Description
In this video, MIT’s Professor of Atmospheric Science, Kerry Emanuel, explains the origins of climate science and shares with us the areas which interest him most.
Professor Emanuel stresses the importance of climate science research and implores talented students to get involved in what he considers to be an underpopulated field.
Transcriptions
00:00:00:09] I'm Kerry Emanuel. I'm a Professor of Atmospheric Science here at MIT. I've been at MIT for 36 years. Before that, I was at UCLA for three years.
[00:00:10:28] And I've been interested in the atmosphere since I was a young child and dreamed that I might make a profession of it someday, and I have. Over my professional career, my interest has shifted a little bit more in the direction of tropical meteorology and climate.
[00:00:33:04] When I think about what I'm doing, and what I'm doing-- it's very important to understand that the pursuit of climate science, like any other science, is driven fundamentally by curiosity about the natural world. It's tempting to think that climate science is all about solving the global warming problem. But climate science has been around for well over 100 years, and it's dealt with interesting aspects of the climate system long before global warming became an issue, and certainly before it became a politicized issue.
[00:01:10:28] What we understand about the climate is based mostly on just basic physics, and in some cases, chemistry, and biology, and basic theory-- which, of course, is much harder to describe to a layman than a big climate model. One of the most exciting scientific discoveries that we have come across in the last decade or so is the recognition that in the tropics, the clustering of convection serves to dry out the atmosphere. And that actually serves to cool it back down.

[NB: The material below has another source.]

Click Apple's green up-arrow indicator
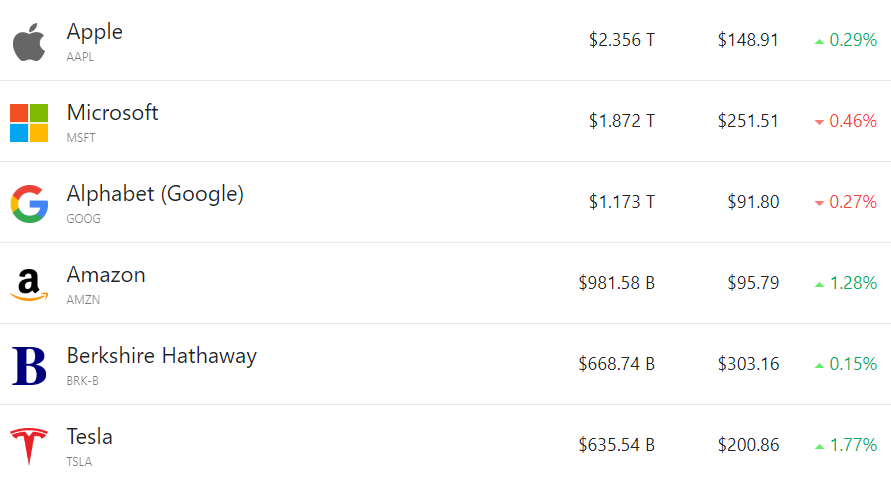 (x=820, y=41)
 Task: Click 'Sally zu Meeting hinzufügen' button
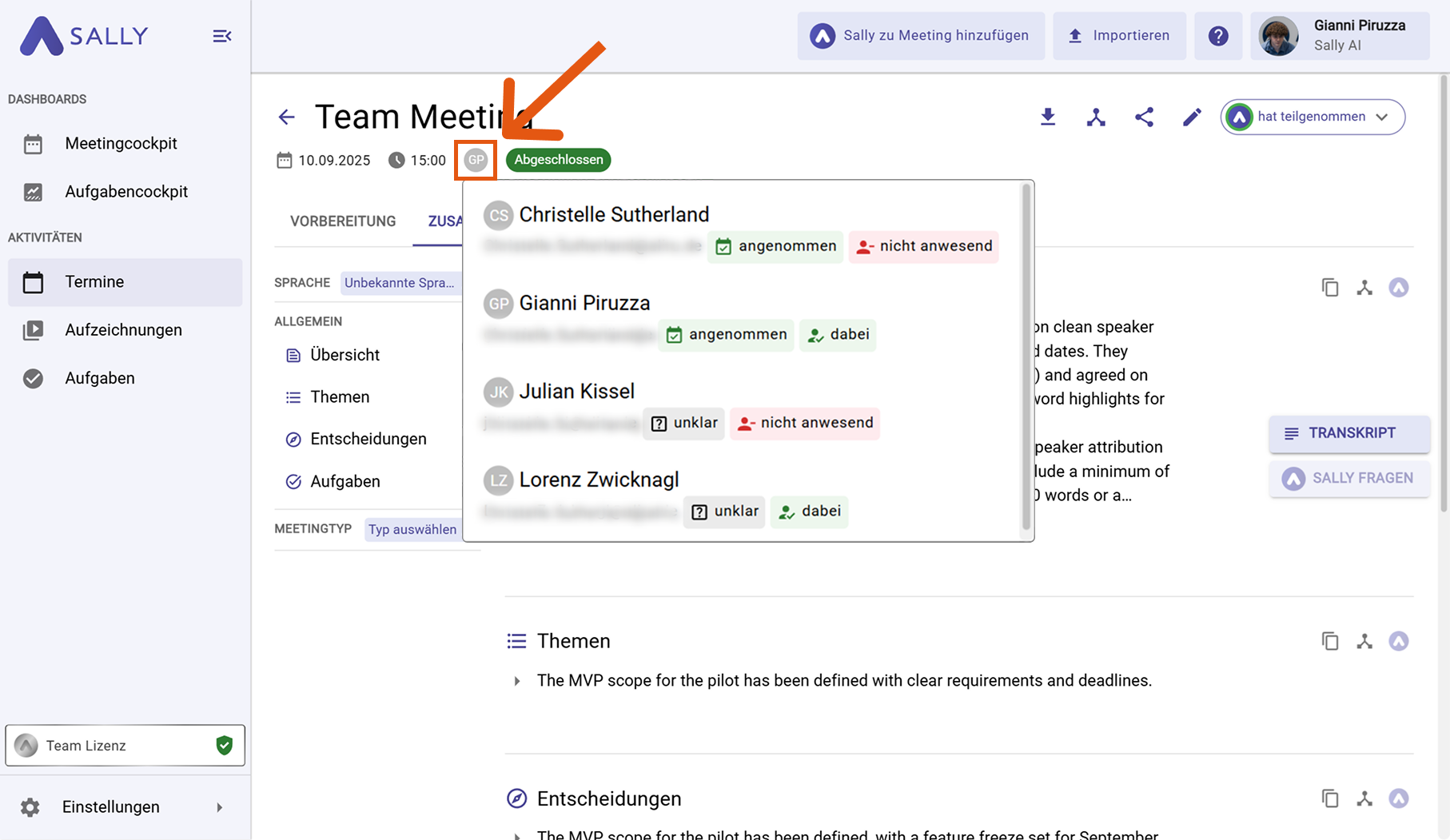(921, 36)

[00:01:43:12] So we think that we may have stumbled upon a kind of a tropical thermostat that keeps the tropical climate stable, relatively stable. And we know from geological evidence that it's been stable over many, many hundreds of millions of years, more stable than models tend to like it to be. Unfortunately, that doesn't save us from the risk of climate change in middle and high latitudes. And there are effects in the tropics that aren't necessarily to do with temperature, but rainfall that accrue from climate change. But scientifically, this is a really interesting discovery.
[00:02:21:08] I'm extremely interested in what controls the distribution of the most important greenhouse gas in the atmosphere, which is actually water vapor. Water vapor isn't talked about very much, because it's a feedback in the climate system. It has a very complex distribution in space and time. And one of the things that controls it is convection thunderstorms in the tropics, including aggregates of convection, which sometimes take the form of hurricanes.
[00:02:53:16] I'm always trying to encourage undergraduates to get interested in climate science. We require students who have very good training in math and physics, and increasingly also in biology and chemistry. There's a huge subdiscipline of atmospheric chemistry which investigates problems like what controls ozone, what controls the long-term carbon dioxide content of the atmosphere.
[00:03:17:04] These are issues that have to do, also, with chemistry and biology. We need talent, and this is a very interesting undertaking, and right now, I think under-populated. So come and see us.